Am 27.10., wie jeden Morgen um 4.oo Uhr, bekamen wir die Tablettenration und gegen 6.oo Uhr wurde Fieber (36,2°C) und Blutdruck (186/120 – kein Wunder!!) gemessen. Um 8.oo Uhr kam die Schwester mit meiner Infusionsflasche (Ciprofloxacin 400mg/200ml, seit 23.10. täglich 2x). „Jetzt ist Schluss! Sie entfernen sofort den Zugang!“ Erschrocken ob meiner Stimmlage entfernte sie den Einband und das Pflaster und wurde bleich. Mindestens 2 Infusionen liefen nicht in die Vene sondern nebenan ins „Fleisch“ und dementsprechend war um die Armbeuge alles verhärtet und geschwollen; ich konnte vor Schmerzen den Arm nicht heben. Sie verpasste mir einen Verband. Dann schob man auch Frau A2 wieder ins Zimmer, völlig ruhig gestellt machte sie keinen Zuckerer und schlief tief und fest.    
Der Adlatus kam zur letzten Visite, begleitet von seinem 1. Chef und  ich konnte es mir einfach nicht verkneifen: „Schön dass ich Sie noch kennen lernen durfte, Herr Professor – wenigsten zum Abschied!“  

Gegen 11.3o Uhr wurde ich entlassen. Meine Hausperle holte mich und gleich anschließend meinen Hund ab. Gegen 17.oo Uhr duschte ich ausgiebig (was ich in der Klinik tunlichst vermieden hatte) und gegen 18.oo Uhr schlief ich bereits – am Samstag um 8.oo Uhr weckte mich mein Leo, nach 14 Stunden Tiefschlaf. Ich trank 2 Tage nur Wasser, Tee und Gemüsebrühe und aß eingetunkten Hefezopf – ich hatte das Gefühl, dass mein Magen wund ist, wegen der vielen Abführmittel; besonders das tägliche CitraFleet empfand ich als aggressiv.

Montag, den 30.10. fuhr mich meine Hausperle zum Hausarzt wegen meinem linken Arm. Er sagte nur: „Oje, da gibt es nichts, außer einen Salbenverband mit Voltaren. Die eingelaufene Flüssigkeit muss sich von selbst abbauen.“ „Na Servus!“ Ich fragte: „Herr Doktor, ist das nicht Körperverletzung?“ Er wurde sehr ernst und meinte: „Ja wissen`S, heut` zutag` sind die jungen Schwestern völlig überlastet!“ „Keine Angst Herr Doktor, ich werde keine Anzeige erstatten, denn es könnt` ja sein, dass ich mal wieder auf derselben Notaufnahme lande – und dann schiebt man mich von dort direkt ins Sterbekammerl und sperrt von außen zu!“ Darüber konnte er herzlich lachen.

Seit 03. November bin ich völlig schmerzfrei.

In den schlaflosen Nächten grübelte ich und einige Male dachte ich: „Bestimmt gibt es interne Vereinbarungen zwischen Kassen und Kliniken, dass man mit „den Alten“ nicht lange „fackeln“ soll – dees lohnt eh nimmer. Eigentlich unlogisch – aber man kommt auf die kuriosesten Gedanken, wenn man von den Ärzten „nicht für voll“ genommen wird.

* _Aufgabe A_
Wie viele Stunden schlief die schreibende Person nach der Entlassung laut dem Seitentext?
* _Aufgabe B_
Halte den Abschnitt des Seitentexts von „Montag, den 30.10.“ bis „er herzlich lachen.“ wortgetreu schriftlich fest.

* _Erfasste Daten_

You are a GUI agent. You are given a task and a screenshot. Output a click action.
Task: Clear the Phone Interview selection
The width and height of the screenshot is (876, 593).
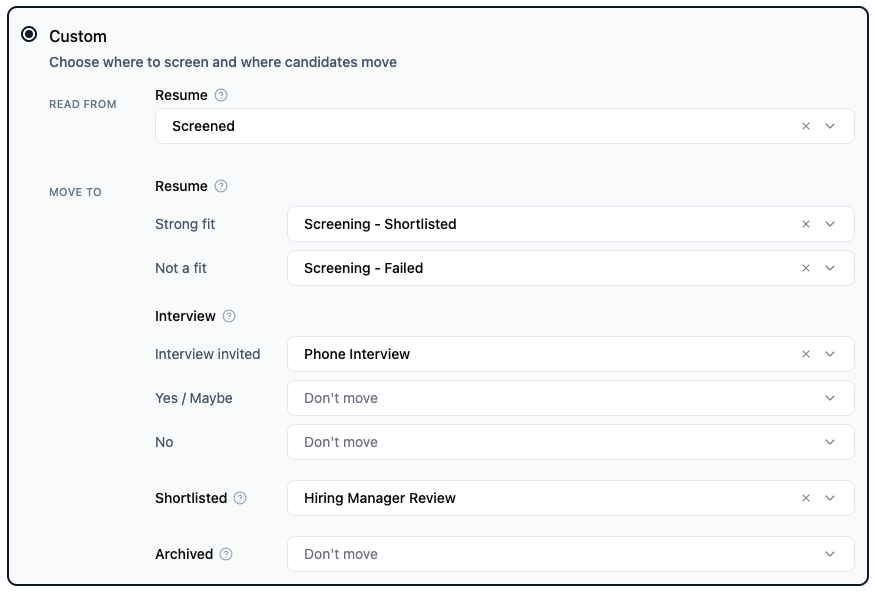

* _Erwartete Ausgabe A_
14 Stunden.

* _Erwartete Ausgabe B_
Montag, den 30.10. fuhr mich meine Hausperle zum Hausarzt wegen meinem linken Arm. Er sagte nur: „Oje, da gibt es nichts, außer einen Salbenverband mit Voltaren. Die eingelaufene Flüssigkeit muss sich von selbst abbauen.“ „Na Servus!“ Ich fragte: „Herr Doktor, ist das nicht Körperverletzung?“ Er wurde sehr ernst und meinte: „Ja wissen`S, heut` zutag` sind die jungen Schwestern völlig überlastet!“ „Keine Angst Herr Doktor, ich werde keine Anzeige erstatten, denn es könnt` ja sein, dass ich mal wieder auf derselben Notaufnahme lande – und dann schiebt man mich von dort direkt ins Sterbekammerl und sperrt von außen zu!“ Darüber konnte er herzlich lachen.